Unlike conventional water heaters that uses tank to store heated water and keep it warm. A major benefit of a tankless water heater is that, it is activated by the flow of water in the hot valve and immediately heat the water as it is being used.
There are many benefits of tankless water heaters.
It gives more water. Tankless water heaters don’t need any tank to heat and store water since hot water is heated when flowing in the pipes. Because of this, more hot water can flow with no worry of supply shortage. Plus, it allows water to run and be used by different pipes and outlets at the same time. So you can enjoy your Jacuzzi, while other members of the family are using it for dishwashing, laundry and others.
You can save money. Since it doesn’t need a storage tank anymore, you can save an ample amount of money for electrical consumption due to water heating and storage.
You can save space. Tankless water heaters are smaller in size that with tanked water heaters. Additionally, it doesn’t have a tank so you can really save space. Moreover, you can install or attached it in walls or under and inside a cabinet.
You can avoid flooding. Due to lack of tank, there is no need to store water. You can avoid tank leaks and accidents that will lead to tank damage. Therefore, flooding would be avoided.
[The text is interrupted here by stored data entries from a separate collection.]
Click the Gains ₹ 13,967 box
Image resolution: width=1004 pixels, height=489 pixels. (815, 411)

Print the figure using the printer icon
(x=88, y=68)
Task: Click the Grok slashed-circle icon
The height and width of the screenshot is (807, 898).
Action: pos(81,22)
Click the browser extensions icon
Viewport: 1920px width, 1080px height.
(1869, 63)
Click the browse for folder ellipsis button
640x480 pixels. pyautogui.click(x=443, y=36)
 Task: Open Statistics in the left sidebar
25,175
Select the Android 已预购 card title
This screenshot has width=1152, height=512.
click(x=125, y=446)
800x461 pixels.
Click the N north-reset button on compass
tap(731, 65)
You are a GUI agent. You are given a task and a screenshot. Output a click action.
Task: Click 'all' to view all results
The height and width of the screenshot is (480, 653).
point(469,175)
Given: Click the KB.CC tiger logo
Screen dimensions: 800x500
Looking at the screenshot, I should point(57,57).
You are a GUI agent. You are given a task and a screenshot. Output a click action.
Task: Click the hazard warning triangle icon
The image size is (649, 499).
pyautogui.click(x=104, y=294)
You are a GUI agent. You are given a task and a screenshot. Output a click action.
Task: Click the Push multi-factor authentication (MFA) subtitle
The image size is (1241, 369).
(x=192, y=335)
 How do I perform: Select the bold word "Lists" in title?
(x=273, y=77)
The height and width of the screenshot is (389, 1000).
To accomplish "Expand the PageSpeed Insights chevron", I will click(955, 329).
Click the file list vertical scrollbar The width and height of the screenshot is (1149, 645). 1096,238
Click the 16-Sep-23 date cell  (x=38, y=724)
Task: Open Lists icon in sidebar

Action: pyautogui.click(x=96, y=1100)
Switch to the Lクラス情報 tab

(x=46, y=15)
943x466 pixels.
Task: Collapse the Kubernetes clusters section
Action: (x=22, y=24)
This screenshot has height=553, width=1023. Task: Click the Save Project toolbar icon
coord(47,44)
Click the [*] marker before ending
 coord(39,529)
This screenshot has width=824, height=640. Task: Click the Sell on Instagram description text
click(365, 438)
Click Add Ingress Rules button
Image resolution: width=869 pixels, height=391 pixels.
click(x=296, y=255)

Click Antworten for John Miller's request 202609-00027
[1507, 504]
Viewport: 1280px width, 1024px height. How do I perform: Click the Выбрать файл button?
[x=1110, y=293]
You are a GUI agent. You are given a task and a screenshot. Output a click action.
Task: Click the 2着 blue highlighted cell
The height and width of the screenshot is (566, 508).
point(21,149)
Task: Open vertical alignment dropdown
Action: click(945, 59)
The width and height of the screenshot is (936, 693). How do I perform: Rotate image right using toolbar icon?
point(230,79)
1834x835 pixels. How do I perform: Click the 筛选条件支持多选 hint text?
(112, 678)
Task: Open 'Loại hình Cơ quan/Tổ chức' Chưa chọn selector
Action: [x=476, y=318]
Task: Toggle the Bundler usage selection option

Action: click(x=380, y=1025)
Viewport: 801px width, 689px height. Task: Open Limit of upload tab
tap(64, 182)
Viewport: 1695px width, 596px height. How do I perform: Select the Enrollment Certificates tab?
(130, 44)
You can use cleaner water. When water is stored in a tank, formation of rust and scale will likely happen. Since these water heaters are tankless, you can avoid lengthy storage of water in the tank. Thus, this prevents you from using or consuming dirty and unsafe water.
It is long-lasting. Compared to tanked water heater units that have a 6 year warranty and has an estimate life-span of 8 years, tankless water heaters have at least 10 years warranty plus it can last up to 20 years. Truly, tankless water heaters last longer.
It’s greener! Tankless water heaters are manufactured using mostly recycled materials. Proof of this is it garnered approval from the Energy Star that has a strict energy efficiency guidelines. These guidelines are set by the US Environmental Protection Agency and the Department of Energy.